Print the entries below word for word, beginning at the line that contains "Given: Choose Selected for group expiration" and stopping after the line that contains "will tap(822, 690).".

*** Information provided

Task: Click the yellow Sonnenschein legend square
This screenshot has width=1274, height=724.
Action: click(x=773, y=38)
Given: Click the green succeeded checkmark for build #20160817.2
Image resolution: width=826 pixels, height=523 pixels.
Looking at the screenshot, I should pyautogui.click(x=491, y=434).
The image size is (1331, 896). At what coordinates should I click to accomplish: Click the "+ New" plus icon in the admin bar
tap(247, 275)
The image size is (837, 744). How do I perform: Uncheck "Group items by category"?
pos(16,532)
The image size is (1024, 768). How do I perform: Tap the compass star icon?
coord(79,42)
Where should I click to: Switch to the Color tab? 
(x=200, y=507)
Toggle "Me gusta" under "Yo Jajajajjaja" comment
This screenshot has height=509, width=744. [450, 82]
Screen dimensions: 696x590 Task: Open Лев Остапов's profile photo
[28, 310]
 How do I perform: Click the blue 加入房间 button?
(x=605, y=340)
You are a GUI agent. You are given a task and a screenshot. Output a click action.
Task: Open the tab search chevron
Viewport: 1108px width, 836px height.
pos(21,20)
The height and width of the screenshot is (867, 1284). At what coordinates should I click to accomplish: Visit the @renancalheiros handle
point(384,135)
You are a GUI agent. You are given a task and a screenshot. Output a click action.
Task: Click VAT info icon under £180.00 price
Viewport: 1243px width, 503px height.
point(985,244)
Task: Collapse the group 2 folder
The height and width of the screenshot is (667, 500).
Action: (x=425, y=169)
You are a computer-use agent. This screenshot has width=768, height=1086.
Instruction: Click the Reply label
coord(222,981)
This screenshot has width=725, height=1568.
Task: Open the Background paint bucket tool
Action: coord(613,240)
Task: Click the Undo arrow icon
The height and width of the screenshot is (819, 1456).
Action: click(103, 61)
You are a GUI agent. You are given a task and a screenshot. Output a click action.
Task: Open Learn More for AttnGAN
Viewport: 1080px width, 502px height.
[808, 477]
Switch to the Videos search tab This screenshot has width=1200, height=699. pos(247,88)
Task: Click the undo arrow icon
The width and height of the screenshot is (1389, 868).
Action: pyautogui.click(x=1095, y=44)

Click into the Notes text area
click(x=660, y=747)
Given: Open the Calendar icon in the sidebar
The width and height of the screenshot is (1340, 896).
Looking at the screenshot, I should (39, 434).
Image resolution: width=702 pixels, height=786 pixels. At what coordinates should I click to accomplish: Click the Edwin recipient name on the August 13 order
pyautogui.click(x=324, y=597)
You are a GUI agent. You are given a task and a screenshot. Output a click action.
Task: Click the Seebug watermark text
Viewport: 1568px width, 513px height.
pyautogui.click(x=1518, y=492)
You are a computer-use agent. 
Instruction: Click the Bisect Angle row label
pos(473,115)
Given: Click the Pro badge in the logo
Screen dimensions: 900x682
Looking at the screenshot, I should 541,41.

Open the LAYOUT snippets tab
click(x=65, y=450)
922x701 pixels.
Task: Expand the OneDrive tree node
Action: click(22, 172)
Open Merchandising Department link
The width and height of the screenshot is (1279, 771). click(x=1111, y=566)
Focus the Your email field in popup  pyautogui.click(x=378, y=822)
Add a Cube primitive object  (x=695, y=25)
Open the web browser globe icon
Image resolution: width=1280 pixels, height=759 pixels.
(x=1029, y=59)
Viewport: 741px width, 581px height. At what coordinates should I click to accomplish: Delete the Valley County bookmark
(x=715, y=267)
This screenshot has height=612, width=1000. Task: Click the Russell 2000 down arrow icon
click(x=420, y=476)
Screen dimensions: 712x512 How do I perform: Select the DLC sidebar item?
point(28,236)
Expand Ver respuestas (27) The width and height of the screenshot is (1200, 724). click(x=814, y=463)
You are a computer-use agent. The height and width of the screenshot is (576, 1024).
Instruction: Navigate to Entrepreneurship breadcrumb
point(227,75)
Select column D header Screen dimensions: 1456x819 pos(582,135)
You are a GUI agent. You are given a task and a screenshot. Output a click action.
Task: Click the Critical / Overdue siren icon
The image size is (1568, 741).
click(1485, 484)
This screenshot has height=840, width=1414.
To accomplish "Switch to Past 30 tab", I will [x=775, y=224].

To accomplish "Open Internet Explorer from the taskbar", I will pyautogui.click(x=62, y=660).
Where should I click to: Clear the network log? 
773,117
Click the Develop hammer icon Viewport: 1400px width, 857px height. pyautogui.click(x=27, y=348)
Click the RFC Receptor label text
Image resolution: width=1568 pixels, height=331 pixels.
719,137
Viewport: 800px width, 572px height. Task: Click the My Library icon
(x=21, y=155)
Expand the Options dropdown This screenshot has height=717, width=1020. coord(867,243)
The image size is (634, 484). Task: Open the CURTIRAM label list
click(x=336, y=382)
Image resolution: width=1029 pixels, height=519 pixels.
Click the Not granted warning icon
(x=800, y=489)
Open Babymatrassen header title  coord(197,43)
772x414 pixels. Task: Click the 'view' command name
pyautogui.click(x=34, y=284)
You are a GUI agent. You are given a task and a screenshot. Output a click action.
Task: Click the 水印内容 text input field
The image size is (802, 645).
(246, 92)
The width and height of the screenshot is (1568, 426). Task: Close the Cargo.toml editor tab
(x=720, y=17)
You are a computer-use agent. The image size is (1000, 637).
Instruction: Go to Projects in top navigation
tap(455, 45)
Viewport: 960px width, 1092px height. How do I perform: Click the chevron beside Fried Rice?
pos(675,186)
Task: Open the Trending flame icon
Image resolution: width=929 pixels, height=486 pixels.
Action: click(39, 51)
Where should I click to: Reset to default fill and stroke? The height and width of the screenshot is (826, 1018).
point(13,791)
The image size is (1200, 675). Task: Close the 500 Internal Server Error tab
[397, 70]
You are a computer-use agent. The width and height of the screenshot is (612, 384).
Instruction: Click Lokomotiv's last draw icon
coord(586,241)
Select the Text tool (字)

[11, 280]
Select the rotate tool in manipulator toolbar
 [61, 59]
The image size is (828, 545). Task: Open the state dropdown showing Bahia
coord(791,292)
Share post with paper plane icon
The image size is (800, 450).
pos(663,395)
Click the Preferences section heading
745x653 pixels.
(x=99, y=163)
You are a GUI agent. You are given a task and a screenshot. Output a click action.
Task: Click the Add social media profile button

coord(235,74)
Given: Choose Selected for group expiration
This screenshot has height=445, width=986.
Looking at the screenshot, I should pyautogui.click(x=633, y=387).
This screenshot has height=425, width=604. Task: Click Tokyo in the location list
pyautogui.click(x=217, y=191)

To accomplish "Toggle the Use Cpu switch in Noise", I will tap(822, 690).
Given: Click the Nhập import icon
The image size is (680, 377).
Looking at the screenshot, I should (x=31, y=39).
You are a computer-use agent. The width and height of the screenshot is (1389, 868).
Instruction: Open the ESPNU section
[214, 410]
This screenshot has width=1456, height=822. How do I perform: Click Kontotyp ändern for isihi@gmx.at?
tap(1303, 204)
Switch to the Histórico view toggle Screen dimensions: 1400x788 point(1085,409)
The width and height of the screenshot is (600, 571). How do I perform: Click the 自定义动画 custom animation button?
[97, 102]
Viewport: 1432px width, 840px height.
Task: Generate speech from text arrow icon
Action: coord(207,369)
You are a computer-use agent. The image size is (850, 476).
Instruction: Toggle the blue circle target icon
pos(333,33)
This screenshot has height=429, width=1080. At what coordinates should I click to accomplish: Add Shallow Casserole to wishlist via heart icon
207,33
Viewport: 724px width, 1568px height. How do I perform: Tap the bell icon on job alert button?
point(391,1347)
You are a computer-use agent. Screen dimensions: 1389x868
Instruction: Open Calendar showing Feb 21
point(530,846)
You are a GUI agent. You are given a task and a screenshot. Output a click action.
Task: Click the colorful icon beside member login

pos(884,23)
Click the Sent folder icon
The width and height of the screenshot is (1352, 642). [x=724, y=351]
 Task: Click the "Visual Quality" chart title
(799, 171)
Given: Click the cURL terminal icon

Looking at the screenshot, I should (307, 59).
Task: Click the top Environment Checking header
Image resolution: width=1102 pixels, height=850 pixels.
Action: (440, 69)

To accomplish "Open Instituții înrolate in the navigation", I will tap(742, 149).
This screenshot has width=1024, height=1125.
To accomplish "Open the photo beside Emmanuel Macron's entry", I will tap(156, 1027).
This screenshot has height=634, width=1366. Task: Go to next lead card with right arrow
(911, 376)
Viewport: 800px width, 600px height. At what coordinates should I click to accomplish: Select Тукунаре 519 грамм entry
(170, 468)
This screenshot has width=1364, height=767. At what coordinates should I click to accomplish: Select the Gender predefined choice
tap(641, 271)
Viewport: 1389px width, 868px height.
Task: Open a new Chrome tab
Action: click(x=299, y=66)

******

### Answer to the task
Given: Choose Selected for group expiration
This screenshot has height=445, width=986.
Looking at the screenshot, I should pyautogui.click(x=633, y=387).
This screenshot has height=425, width=604. Task: Click Tokyo in the location list
pyautogui.click(x=217, y=191)

To accomplish "Toggle the Use Cpu switch in Noise", I will tap(822, 690).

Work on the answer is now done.